A fresh sprain in Mickey Mantle's oft-injured right leg, suffered while he threw off balance in a vain attempt to catch a Boston runner at home plate on July 4th, could rob 1956 baseball of its most spectacular exponent and Mickey himself of his great chance of beating Babe Ruth's home-run record. With the leg in a brace no one can say how often he will be out of the regular Yankee lineup for the rest of the season. "He is a cripple and insists on playing," says Stengel. Here is an expert medical opinion:
Mickey Mantle has suffered a forcible "pulling" of one of the lateral ligaments of his right knee. This ligament attaches the femur, or thighbone, to the fibula, the slender bone of the leg. X-ray examination indicated that the ligament had not been torn loose from the bones. This would have been extremely serious, but the pull was severe enough to cause an effusion of the knee-capsule, a membranous pouch just moist enough to provide smooth, gliding motion to the knee.
Injury or severe strain fills it with fluid. It becomes tense and painful and prevents motion until it is re-absorbed.

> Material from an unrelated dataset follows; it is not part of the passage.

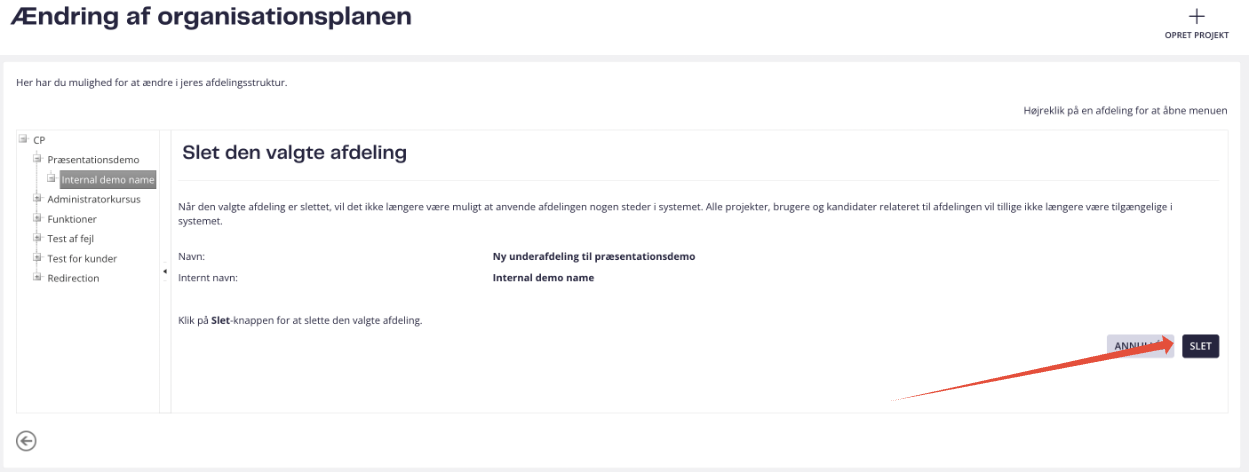
Task: Expand the Redirection tree node
Action: pos(37,277)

Injuries which have plagued Mantle in the past may very well be linked to his recent accident. The pulled hamstring muscles above and behind his right knee have been placing an ever-increasing strain on the adjacent muscle which can still take punishment. The strains and pain have been progressing from the back of the knee upward and outward.
July 15, 1956
He has been bandaging his right leg from shin to thigh, and now it will be put into a knee-cage brace. This long protective sleeve of two-way elastic fabric has a single metal hinge on the outside portion of his leg and is tightly laced on the inner portion.

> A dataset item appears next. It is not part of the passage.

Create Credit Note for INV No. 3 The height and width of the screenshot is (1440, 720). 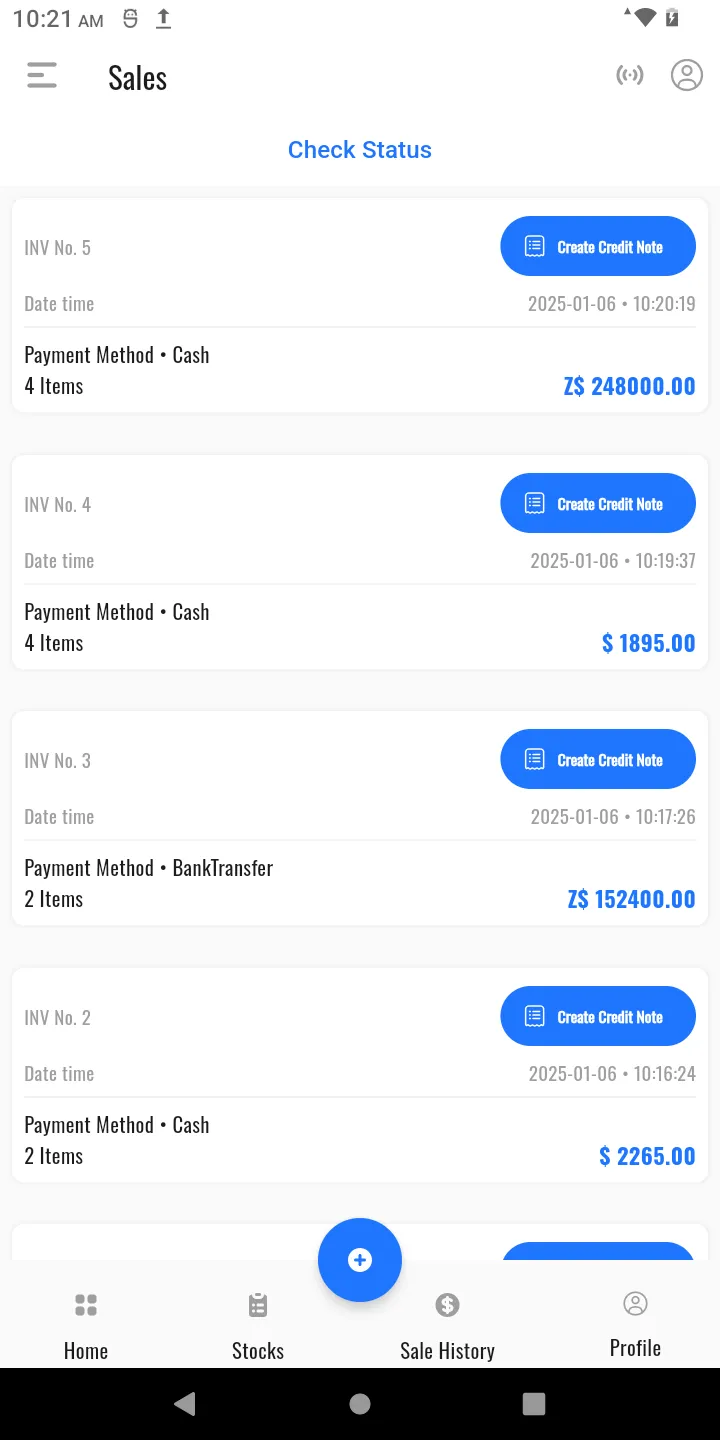click(598, 759)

SITE OF THE BRACE. The new brace (shown transparent) reveals the muscles it is intended to support.
SITES OF RECENT INJURY
1 External lateral ligament
2 Capsule of right knee-joint
SITES OF PREVIOUS INJURIES
3 Medial Meniscus
6 Biceps femoris
11 Gastrocnemius muscle
Mantle's first serious injury came in the 1951 World Series. Joe DiMaggio rushed to his aid, and after the game his dislocated knee was bandaged. In 1953 a piece of torn cartilage was removed. A heavy bandage still supported his leg in 1954, when he had a second operation. His 1955 World Series appearances were limited to 10 at-bats by a torn thigh muscle.